Heyman knew his life had changed after three surgeries to save his leg failed. A break caused by a jump down a flight of stairs while showing off at a family party became a bone infection that persisted for two years.
"If it don't work this time, then cut it off," he told doctors after the third attempt.
He now walks with an artificial leg.
Heyman got into religion as he recovered. He continued to fight his addictions, selling his prescription medication for drugs, but studied a Bible that his father, now pastor of his own church, gave him after the accident.
Then every Saturday, he volunteered in a food ministry, delivering produce to local community centers along with people receiving treatment from Praisealujah, a faith-based drug rehabilitation center in Burien.
Heyman was inspired by the volunteers to enter Praisealujah's 90-day recovery program. By this point, he was sober. He wanted to change and saw the three-phase program as a step to cutting ties with his past.
"Now that I'm stable, now I can get back to who I'm supposed to be," Heyman said. "I finally came to the realization that without God I ain't gonna be able to do it."
He enrolled last May and began the 30-day blackout period. No phone calls. And no visits to the house that he and 20 men shared.

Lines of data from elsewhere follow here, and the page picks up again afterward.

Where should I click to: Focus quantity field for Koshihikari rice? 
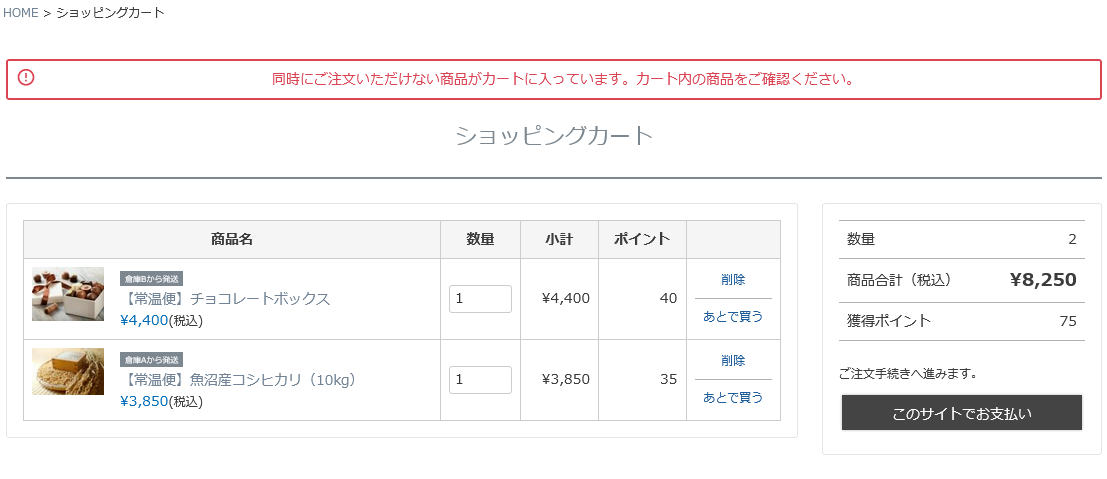[x=480, y=380]
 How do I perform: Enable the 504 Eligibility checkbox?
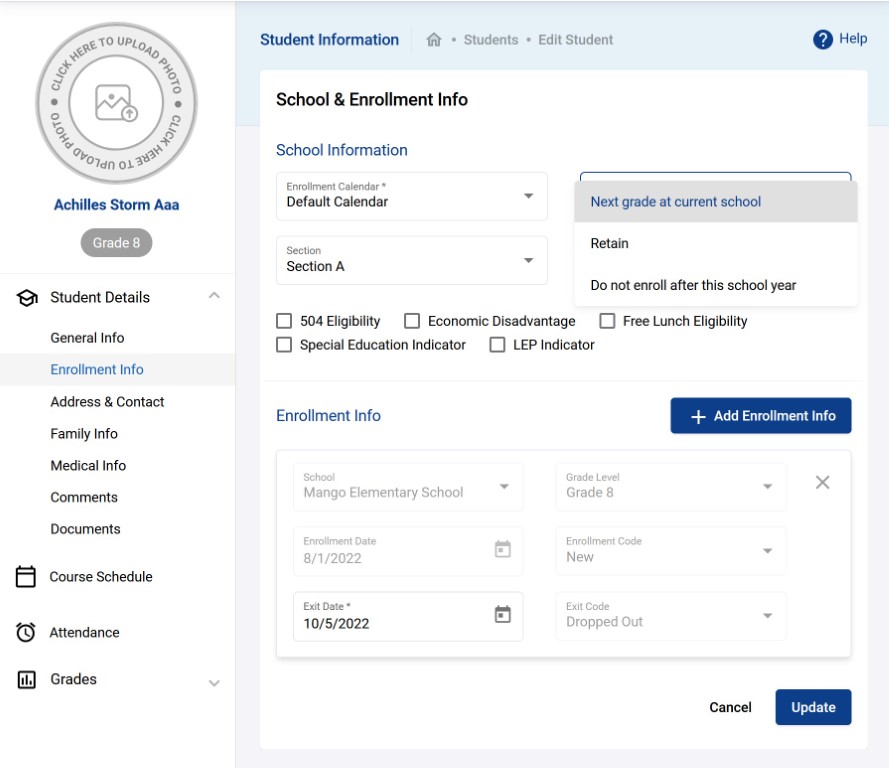(284, 321)
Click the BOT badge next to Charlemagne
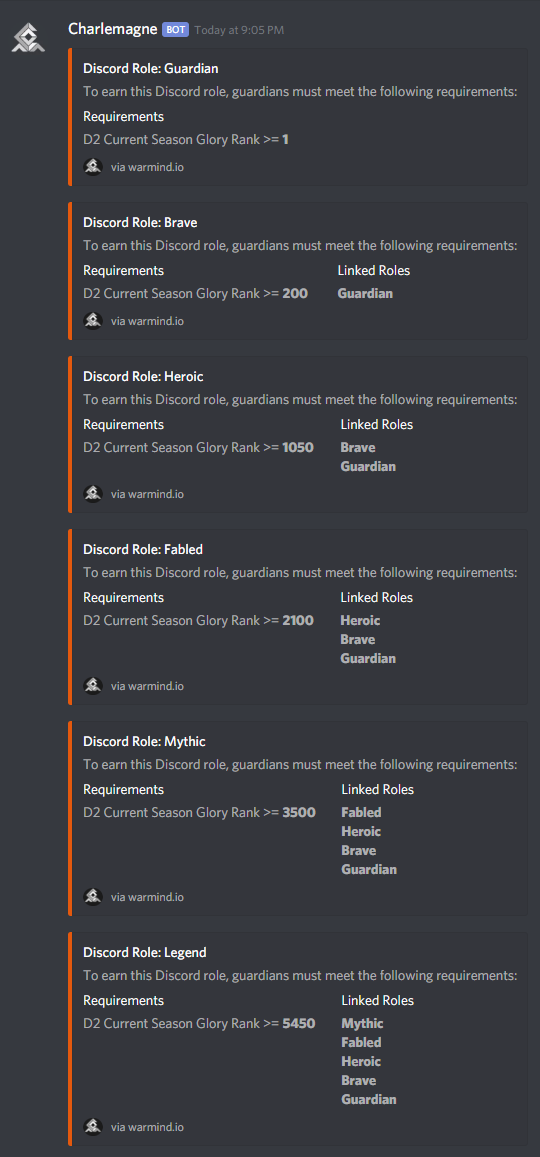This screenshot has height=1157, width=540. (176, 30)
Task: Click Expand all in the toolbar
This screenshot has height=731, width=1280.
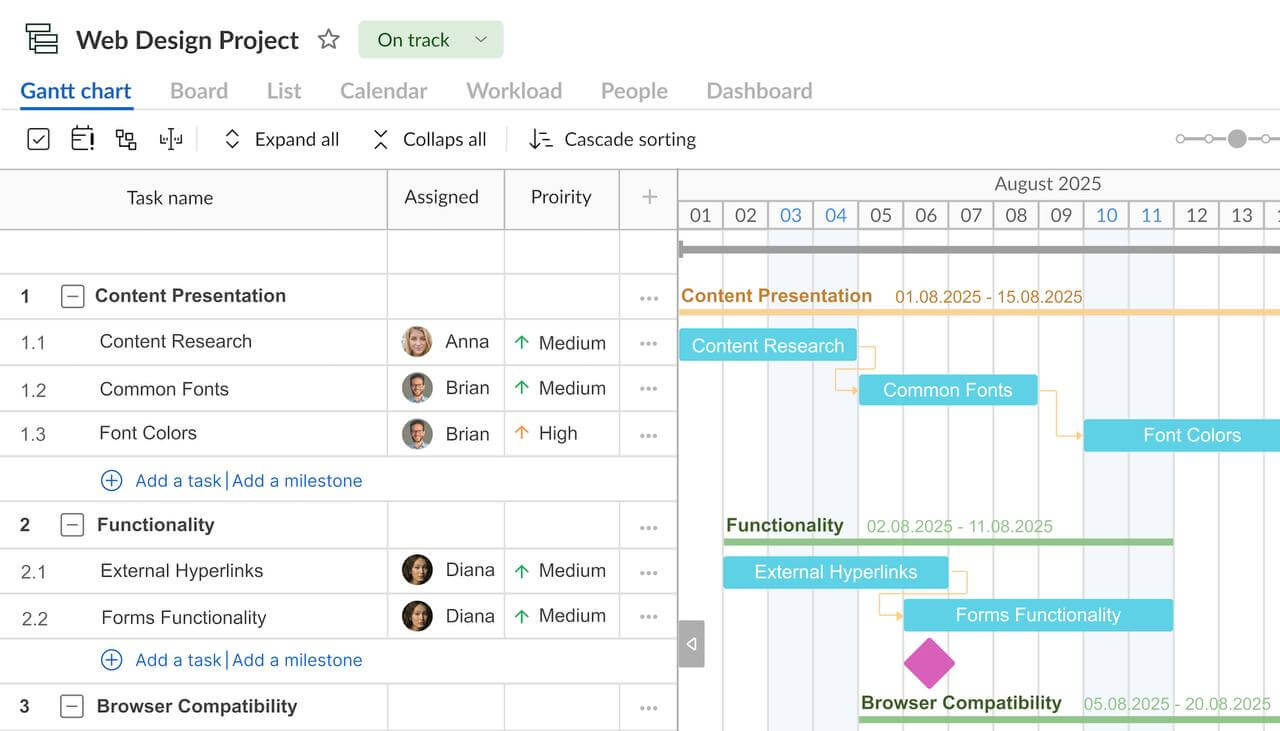Action: coord(281,140)
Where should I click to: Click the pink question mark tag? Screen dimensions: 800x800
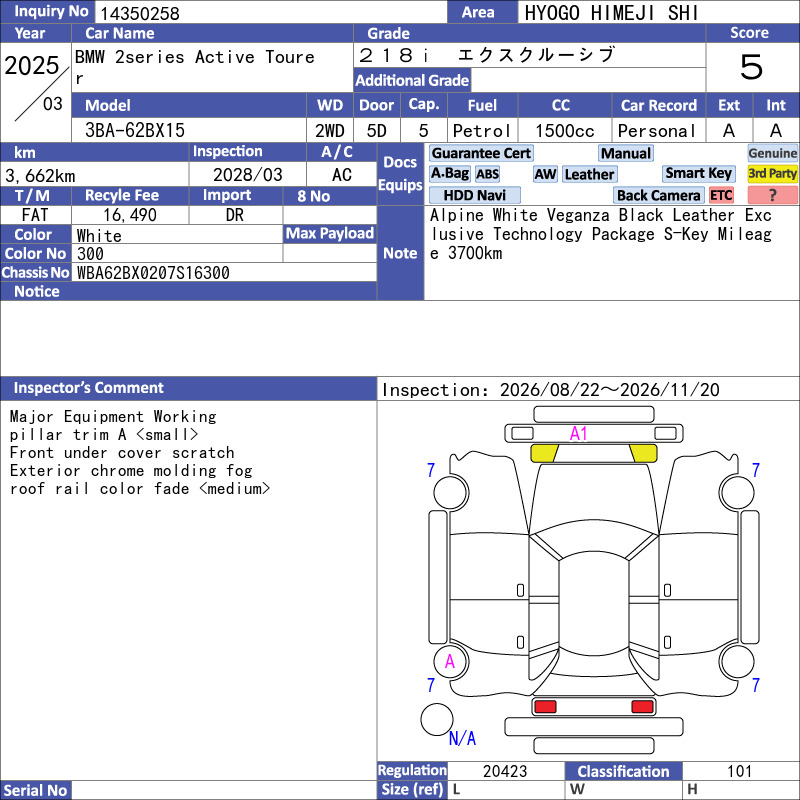click(772, 195)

"More leave than make it," Heyman said. Some left to get high and some came back after regressing.
Those who remained did everything together including Bible classes, homework, meals, household chores and church on Sunday. By sharing their experiences, they got close and offered encouragement when temptations to fall back into former lifestyles came up.
To graduate, all had to find full-time employment, or vocational training. Heyman chose the chemical dependency professional program at Highline with the goal of becoming a state Department of Health certified counselor, because he wants to approach patients from a place of shared experience.
Students in the program study the history of addictions treatment and the effects that drugs including alcohol has on people and society. And they learn counselling techniques practiced through internships.
Here he found out he was one of the majority of students who have encountered addiction first-hand.
Ken Pimpleton, adjunct professor in Highline's chemical dependency program, said in 11 years of teaching classes of 36 to 40 students, 25 to 30 have overcome addiction, or have family that have.
"They want to give back what was given to them," Pimpleton said, adding that they tend to be strong caregivers because a counselor helped them through their recovery.
Some patients prefer to be treated by chemical dependency professional who has overcome addiction, said Brad Burnham, a program manager at the state Department of Health.
Heyman, with a 4.0 grade-point average and a member of the Phi Theta Kappa Honor Society, says chemical dependency is an incurable disease and he will always struggle with temptation. Because of his studies at Highline and Praisealujah he said he understands the triggers to relapse and how to avoid them through his support systems of family, counselors, teachers and friends who say they recognize his dedication to remain sober.
This summer, Heyman is set to intern at Valley Cities, a behavioral healthcare provider, and on successful completion of his certification at Highline, Heyman wants to work in a faith-based recovery program such as the one that helped him.
"That's the front line of addiction," Heyman said. "It's my purpose to be that example for those that are still out there struggling."